4日目の朝はハーグの国立公文書館を視察。ここでは普段は立ち入ることができない18度に温度管理された書庫に案内され、オランダが東インド会社を設立していいと許可した文書や、天下の朱印状、当時の平戸地図などをこの目で見させていただいた。400年前のものがよくもこのように傷みのない状態で保存されていたものだと感心する。シーボルト館では将軍に献上された平戸焼やシーボルトが命名したウチワエビの剥製があった。シーボルトが命名しなくともウチワエビはウチワエビだったような気がするが、シーボルトがそういんならそうでしょう。

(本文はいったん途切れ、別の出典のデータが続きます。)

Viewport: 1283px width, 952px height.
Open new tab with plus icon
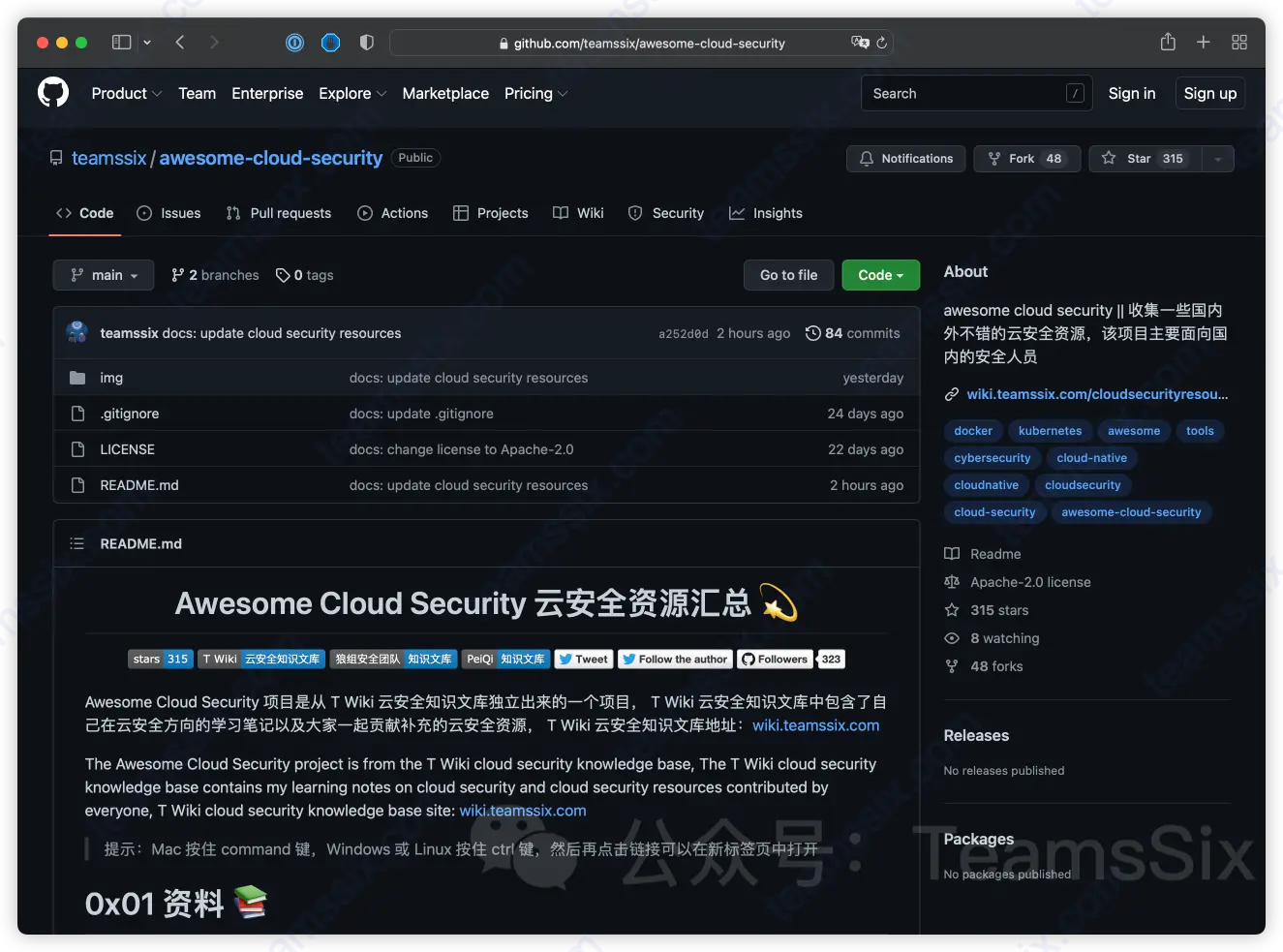[x=1203, y=43]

夕方から始まる平戸少年サッカー選抜チーム対ノートワイケルハウト市のVVSBの親善試合の前に少し空き時間があった。ホテルからノートワイケルハウトの商店街まで遊びに行くことに。仲間たちはすいすいと自転車で出かけたがママチャリがないので私は一人歩いて行くことに。ホテルの道から幹線道路に出るとあれ、路肩がない!路肩の代わりに草むらがあるのでその上を歩いていたが、オランダだからヘビはでないっしょと思いながらも対抗してくる車のスピードに圧倒され、やはりここは歩く所でないことがわかる。土手に降りて畑を歩こうかとも考えたがどこまで続いているかもわからない。車のクラクションは鳴るし、私はとんでもないことをしているのがよーくわかった。反対側に目を向けると木々の隙間から自転車が走るのが見えた。「あっちだ」車が来ないのを確認して道路を横断、土手を降りて自転車道にたどり着いた。しかし、オランダは車道と自転車道しかないことに改めて気付かされた。この後運良くガイドさんが自転車で追っかけてきてくれたので無事街ブラでき、にしんも食べ快適な自転車の旅を終えることができた。

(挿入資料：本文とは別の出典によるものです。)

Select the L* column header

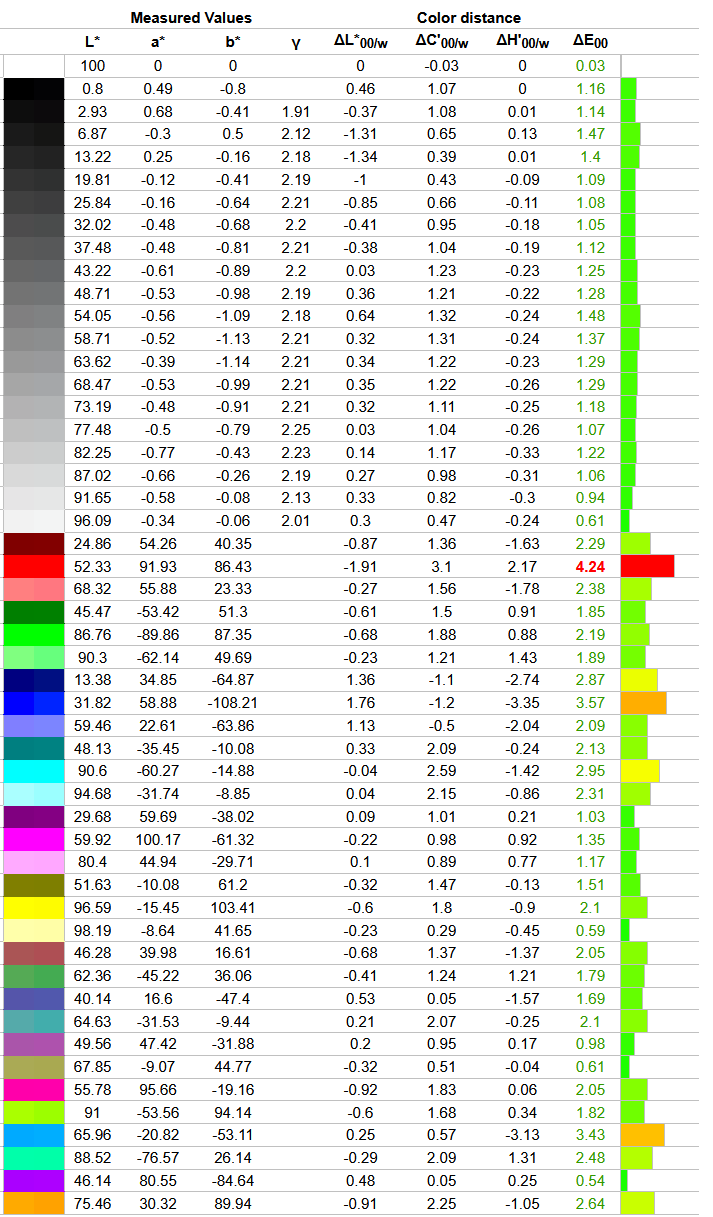92,42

さあ、サッカーの応援に行く時間だ。我々訪問団はクラブハウスへ出かけた。チームはVVSBの方が1学年上だし、巨人の国オランダと小人の国日本くらいの差があるのだから、子供達の体格も歴然と差が出る。にもかかわらず、5-2の敢闘。よくやった!この間ハイネッケン3本飲み干す。
試合が終わるとやおら男性陣がバーベキューの準備を始める。それをゆっくりアルコールを飲みながら待つ。試合が終わったのは夜の7時だったけど真っ昼間だもんね。夜が長い長い。さあいよいよ宴も終わりに近づいた頃、NPO平戸・ノートワイケルハウト交流会の会長マルタインが「僕ホストファミリーにお礼を言いたいんだけど、君も言いたい?」と訊いてくる。そういう聞き方すれば「Yes」でしょう。促されるままに待機していると、万歳三唱の音頭を取ることになったのである。日本だったら、ここはサッカー関係者とか地位のある人になるんだけどね。訪問団のみなさんごめんなさい、一番良いところやらさせていただきます。
その夜は延々3時までサッカー関係者の飲み会が続いたそうな。